An instrumental medley of ‘For a few dollars more’ and the Andean melody popularized by Simon and Garfunkle, ‘El Condo Pasa’ was followed by one of Kapila’s compositions, ‘Sarungale’.  From there, the group moved to faster numbers, those that were hits in the seventies, a decade dominated by the likes of Clarence Wijewardena, Annesley Malewana, the Dharmadasa Brothers and others. All the children, regardless of age, enjoyed Kandukare, Kale Ukule Thiyala, Udarata Menike and Gonwassa.  So too, the adult audience. 
There are no limits to music and entertainment.  Peenamuko Kalu Gange, Ho Ga Ralla Binde, and Emba Ganga saw well known artists Indika Upamali, Lakshman Wijesekera and Harshana Dissanayake performing with the children. 

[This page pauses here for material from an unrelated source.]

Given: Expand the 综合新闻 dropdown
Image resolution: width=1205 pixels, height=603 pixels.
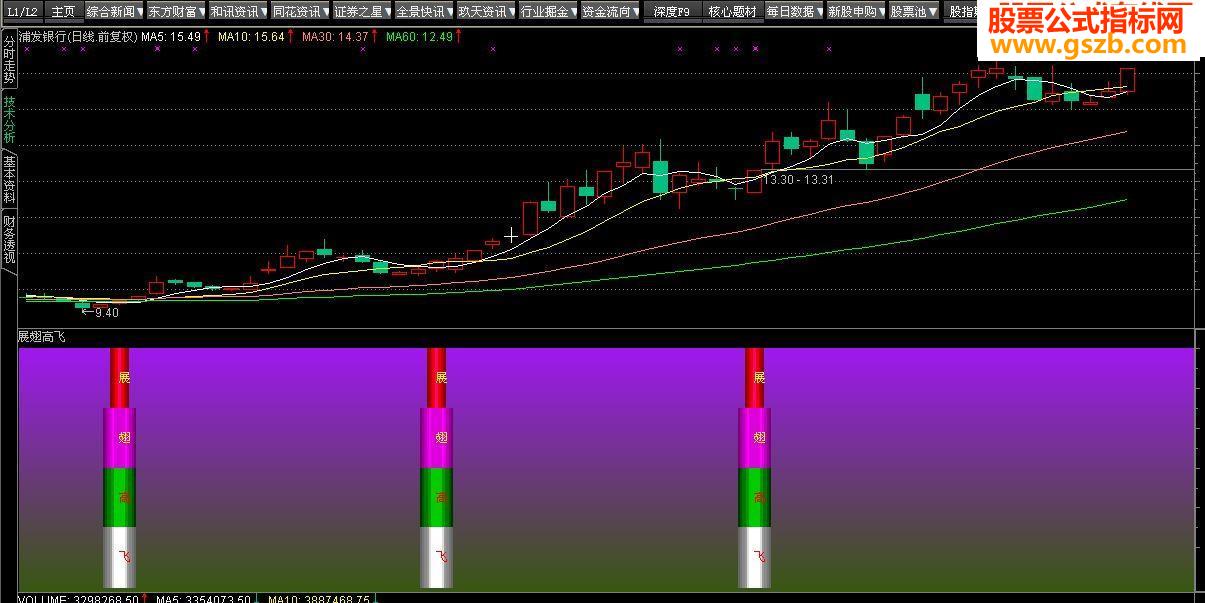Looking at the screenshot, I should pos(113,11).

A poignant moment came thereafter when the parents of the teachers were offered tokens of appreciation. The entire audience was in full agreement that the six individuals who came on stage are truly worthy of special appreciation for having gifted our society with three exceptional artists, three exceptional teachers. 

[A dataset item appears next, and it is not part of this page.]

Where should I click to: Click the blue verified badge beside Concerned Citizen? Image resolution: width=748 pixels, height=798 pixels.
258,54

Rohana Weerasinghe, Malani Fonseka, Amarasiri Kalansuriya and Prof Carlo Fonseka, all present that evening, expressed delightful surprise at what they had just witnessed.  They said that the range of songs was truly astounding and complimented the teachers, parents and children for having offered them a wonderful evening’s entertainment. 

They had sung folk songs, pop and other ‘Western’ songs, songs from films and Sinhala pop.  They ended with nurthi gee to dramatic accompaniment.  We saw Ala Benda Mage Ramyavan, Yasa Isuru, Kumatada Sobaniye, Siri Sangabodi and Ada Vessantara.  Clearly, the children not had just voice and ear, they had movement and rhythm too. 
The show ended with Kapila, Nelu and Lionel coming together to sing the theme song, insisting that the sun, moon and start truly belong to the children and no one else.

The entire team proved that love for music and unlimited humanity and humility can yield a rich harvest that can and will nourish this and generations to follow.  They will be that much more tender, one felt.